The dictionary itself works great, but on every new connection/session the first query using this configuration takes 1-2 secounds. Every following ~1-3ms.

This effect is also observable for the english dictionary, but not that drastic:

db=# \timing
Timing is on.
db=# select ts_debug('english', 'Book');
                               ts_debug
-----------------------------------------------------------------------
 (asciiword,"Word, all ASCII",Book,{english_stem},english_stem,{book})
(1 row)

Time: 6,977 ms
db=# select ts_debug('english', 'Book');
                               ts_debug
-----------------------------------------------------------------------
 (asciiword,"Word, all ASCII",Book,{english_stem},english_stem,{book})
(1 row)

Time: 2,258 ms
db=# select ts_debug('german_bon', 'Buch');
                                             ts_debug
---------------------------------------------------------------------------------------------------
 (asciiword,"Word, all ASCII",Buch,"{german_bon_ispell,german_bon_stem}",german_bon_ispell,{buch})
(1 row)

Time: 916,286 ms
db=# select ts_debug('german_bon', 'Buch');
                                             ts_debug
---------------------------------------------------------------------------------------------------
 (asciiword,"Word, all ASCII",Buch,"{german_bon_ispell,german_bon_stem}",german_bon_ispell,{buch})
(1 row)

Time: 1,240 ms
db=#

The only work-around I'm currently aware of is the use of persistent connections/connection pooling and we are using pgbouncer for that. But that introduces some other problems with out client (PHP>PDO>Doctrine) which looks like a caching issue.
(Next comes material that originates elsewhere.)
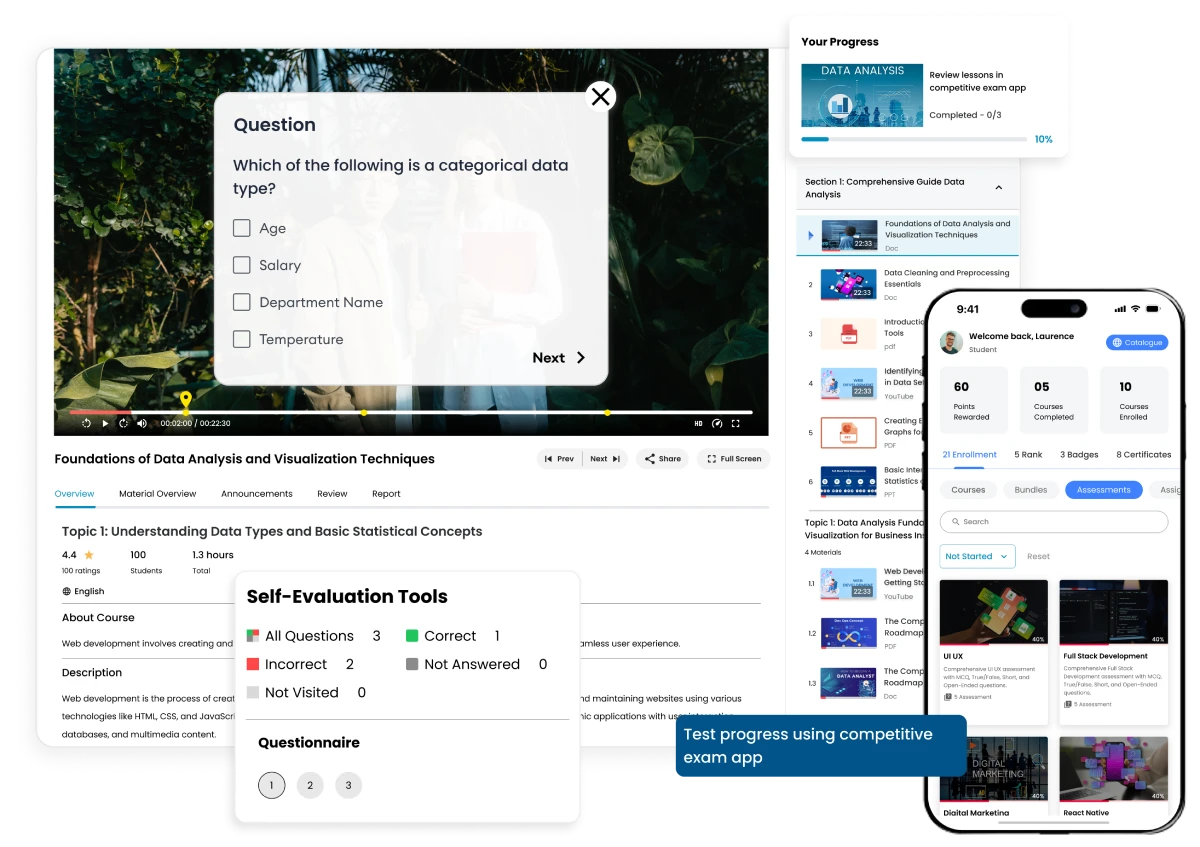This screenshot has width=1200, height=847.
Task: Close the question popup with the X icon
Action: (x=600, y=97)
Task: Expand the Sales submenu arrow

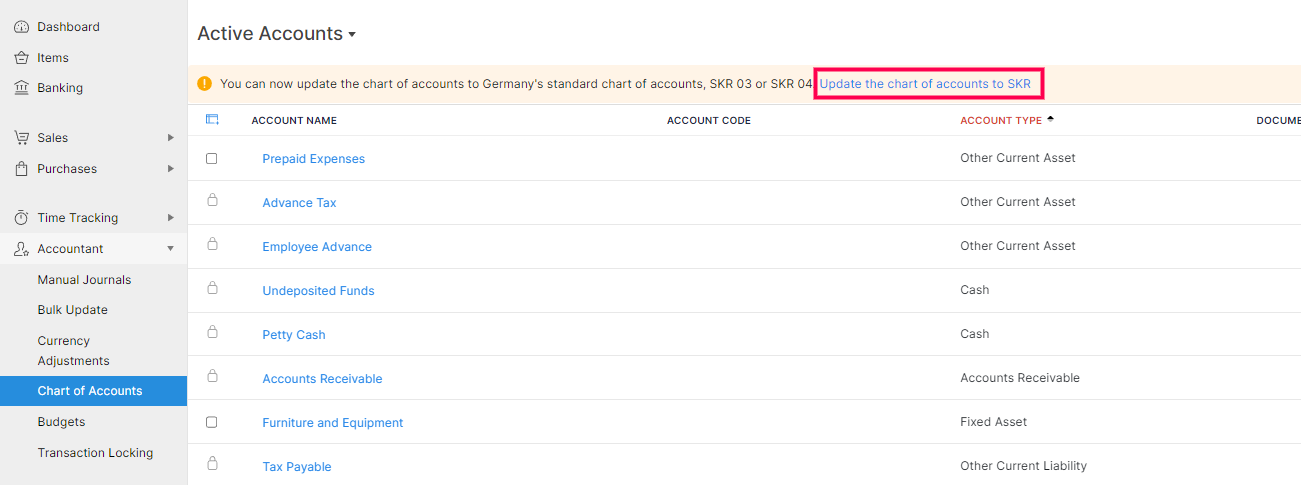Action: (171, 138)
Is there any way to reduce this "startup time"? It kind of looks like the configuration is loaded/created for each new connection what just doesn't seem reasonable.


Solution

  • It is known problem - loading ispell dictionary is slow (it is loaded every time when dictionary is used first time in session). One and good solution is session pooling. Other solution is using shared ispell dictionary - extension that was written by Tomas Vondra - shared_ispell, but I don't know how well some new version of PostgreSQL 9.2 and higher are supported - it is tested on 9.2. There can be problem with German language - it is tested with Czech lang.

    Other possibility is using German snowball dictionary - it should be significantly faster - but the result can be worse. Remove german_bon_ispell from your fulltext configuration.